DOCUMENT SEGMENT =

***

Isotopic ratio analysis of solutions by ICP-MS (bulk sample solution analysis)
Variety of isotopic ratio measurements can be obtained by analysis of solutions using our multi-collector (NU Plasma II) ICP-MS instrument. Elements that are to be analysed for isotopic composition have to be chemically separated from the sample matrix prior to the analysis by MC ICP-MS. Contact us for advise with sample preparation. Commonly analysed elements include Nd, Hf, Sr, Pb and Li. Techniques for isotopic analysis of Fe, B and U-Th series are currently being developed.
Inductively coupled plasma mass spectrometry (ICP-MS)

***

DATASET EXCERPTS =
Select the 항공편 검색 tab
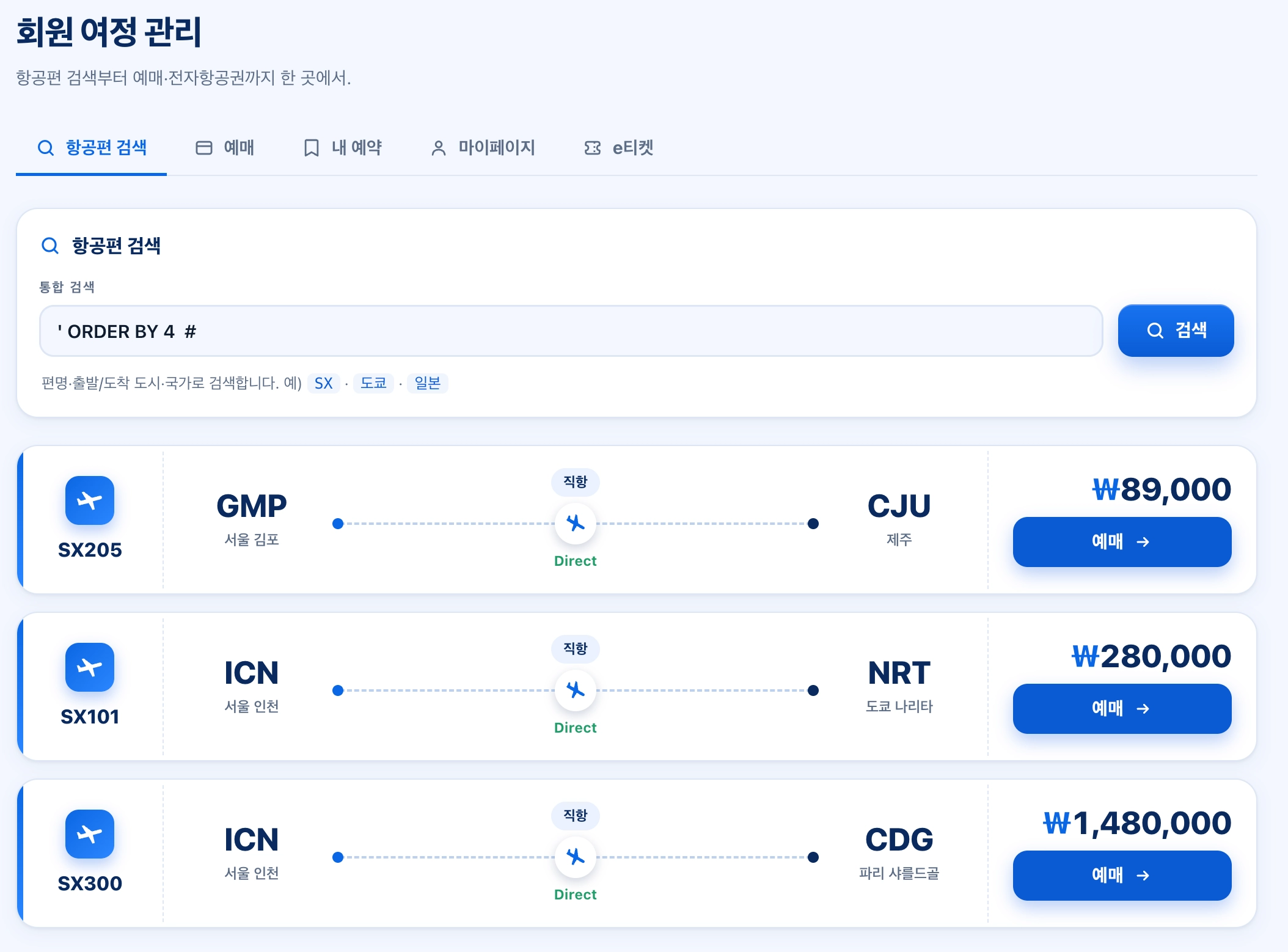This screenshot has width=1288, height=952. pos(92,148)
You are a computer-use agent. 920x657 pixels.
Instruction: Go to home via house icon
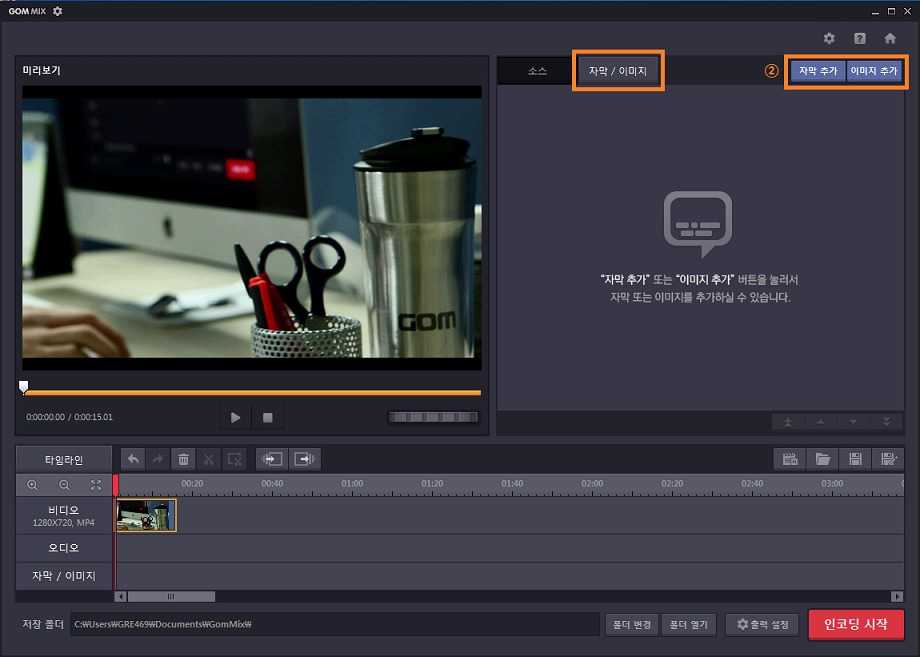pos(889,38)
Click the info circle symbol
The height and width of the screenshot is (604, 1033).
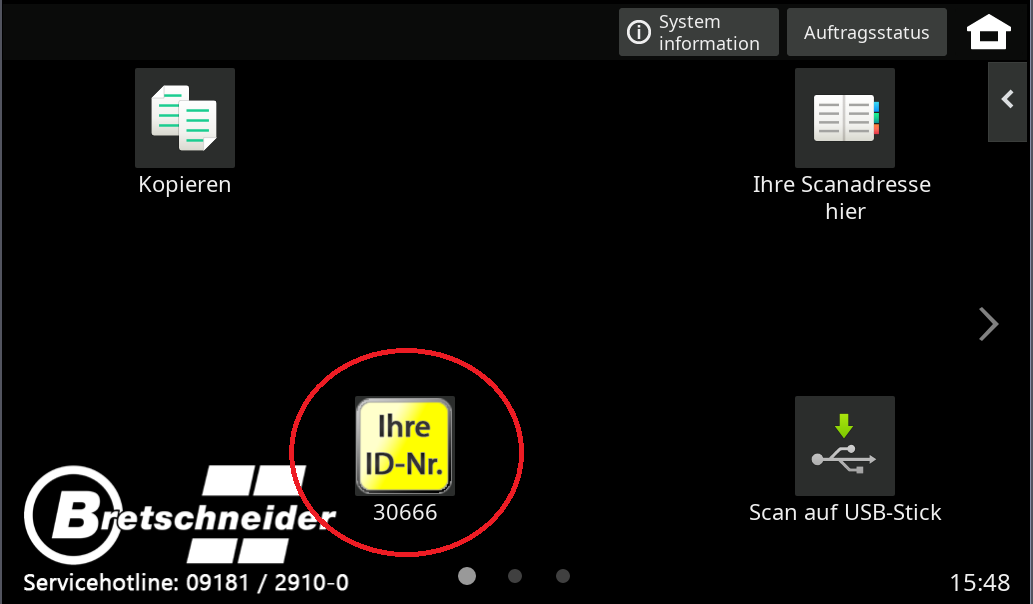(x=638, y=33)
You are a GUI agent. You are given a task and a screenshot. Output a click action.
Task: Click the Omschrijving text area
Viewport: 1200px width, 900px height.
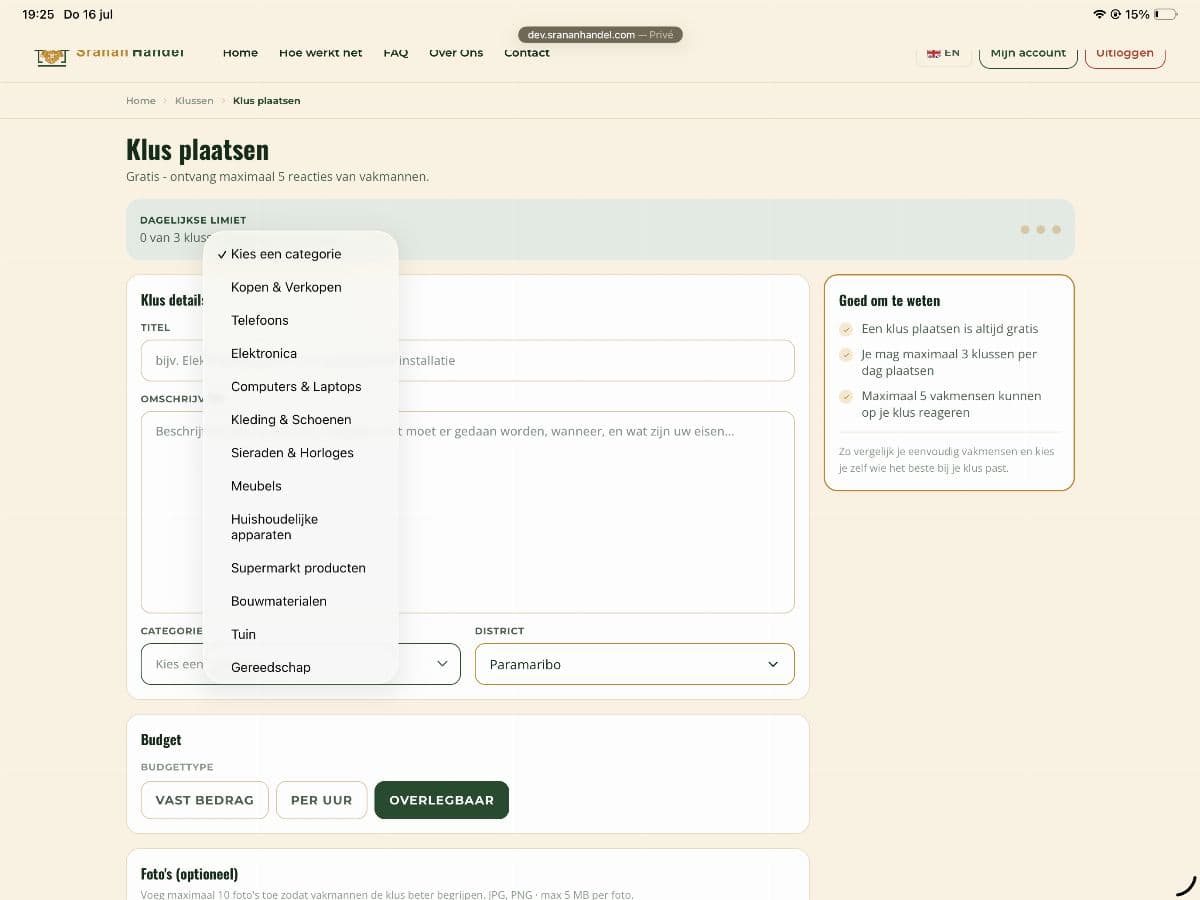click(x=468, y=512)
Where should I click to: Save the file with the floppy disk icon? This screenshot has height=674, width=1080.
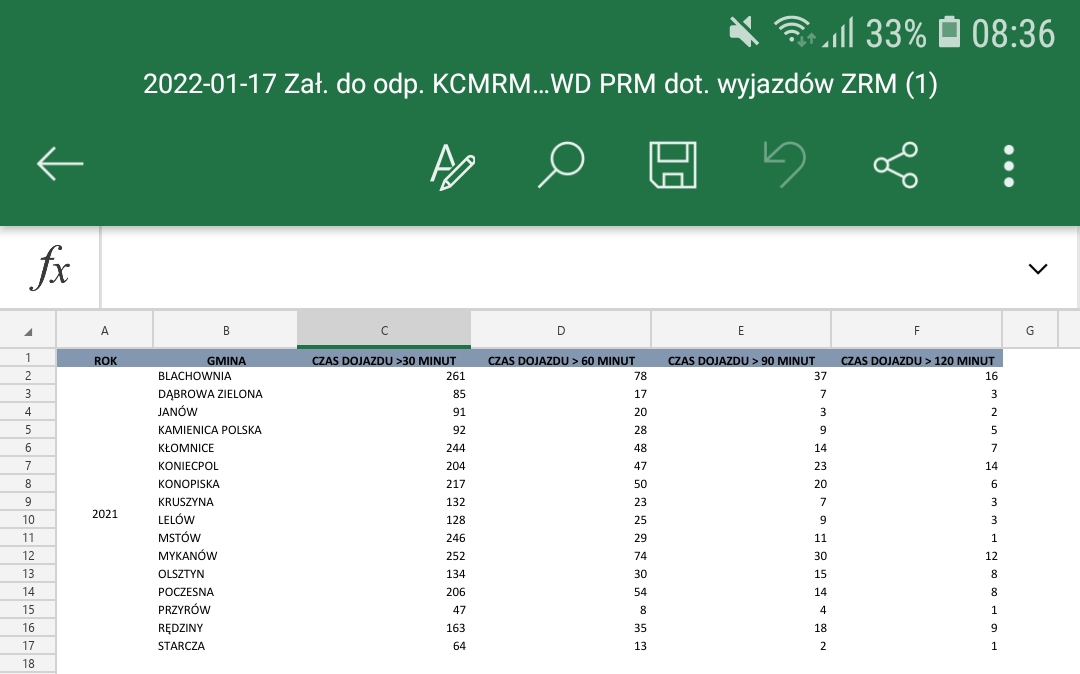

***

EXERCISE AIM =
Reproduce the isotopic ratio analysis text word for word, from "Variety of isotopic" to "mass spectrometry (ICP-MS)".

SOLUTION =
Variety of isotopic ratio measurements can be obtained by analysis of solutions using our multi-collector (NU Plasma II) ICP-MS instrument. Elements that are to be analysed for isotopic composition have to be chemically separated from the sample matrix prior to the analysis by MC ICP-MS. Contact us for advise with sample preparation. Commonly analysed elements include Nd, Hf, Sr, Pb and Li. Techniques for isotopic analysis of Fe, B and U-Th series are currently being developed.
Inductively coupled plasma mass spectrometry (ICP-MS)